*Extract*
Restructuring the C-Suite for Digital Business: The Future of the CMO, CCO, CIO, and CDO

I’ve noticed lately what appears to be an emerging trend in marketing and communications leadership in some large companies. Specifically, the positions of chief marketing officer (CMO) and chief communications officer (CCO) are sometimes being consolidated into a single role, even in very large enterprises. Such consolidation has already happened at PG&E, Walgreens, and Citi, and I’ve recently encountered other notable instances as well. This might seem odd at first glance, as specialization of roles is usually emphasized in large entities as expansive purviews tend to be harder to manage.

It actually turns out, for several key reasons, that examining this closer is an interesting — and both useful and practical — thought exercise in how the single vast continuum of digital is putting growing pressure on the traditionally separated functional silos that have comprised most of our organizations for over a century.

This trend, and another like it I’ll propose we’ll see soon, is actually an apparent reversal of what organizations have been doing lately to better organize for technology, which is moving to the very center of how our organization operate and create value. In fact, the proliferation of C-level stakeholders for the rapidly expanding world of digital business has continued unabated in recent years, as chief data officers, digital officers, community officers, experience officers, analytics officers, and other similar C-level tech roles emerge and grow rapidly.

*Tasks to carry out*
• A. In the article on restructuring the C-suite, which companies have already combined the CMO and CCO roles into one?
• B. Could you extend the article on restructuring the C-suite for digital business, picking up after its final sentence?

*Supplied material*
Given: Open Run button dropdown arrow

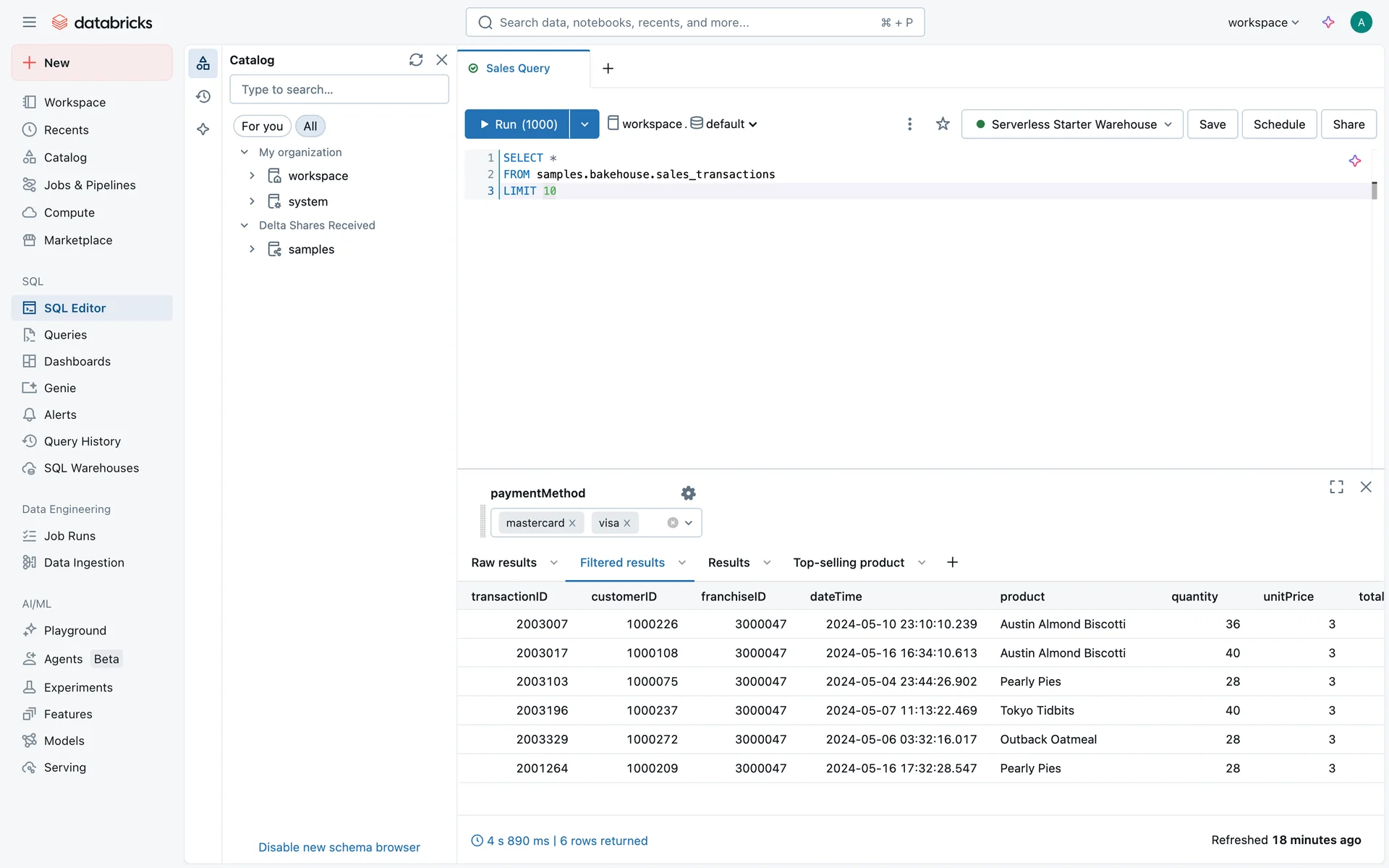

*Final results*
• A. PG&E, Walgreens, and Citi.

• B.
The Consolidation of the CMO and CCO for Digital Transformation

Too many cooks in the kitchen, some might say, but I pointed out last week on ZDNet that digital disruption — a wildly overused yet still quite apt phrase of our times — is now anticipated by most executives within the current planning cycle. The counter argument that is made for proliferation is that we need a lot more leadership on deck to more rapidly adapt our organizations to digital and head off disruption. The imperative is that we now have to a) think more like venture firms and startups, in other words our digital efforts have to move out of the quarter earnings cycle and become long term, while shifting to experimenting and failing fast until finding what works and b) our organizations require digital change capacity that is matched to today’s exponential cycle of technology evolution. Without both, we can’t maintain a sustainable pace matched to the market or reach a successful future state quickly enough.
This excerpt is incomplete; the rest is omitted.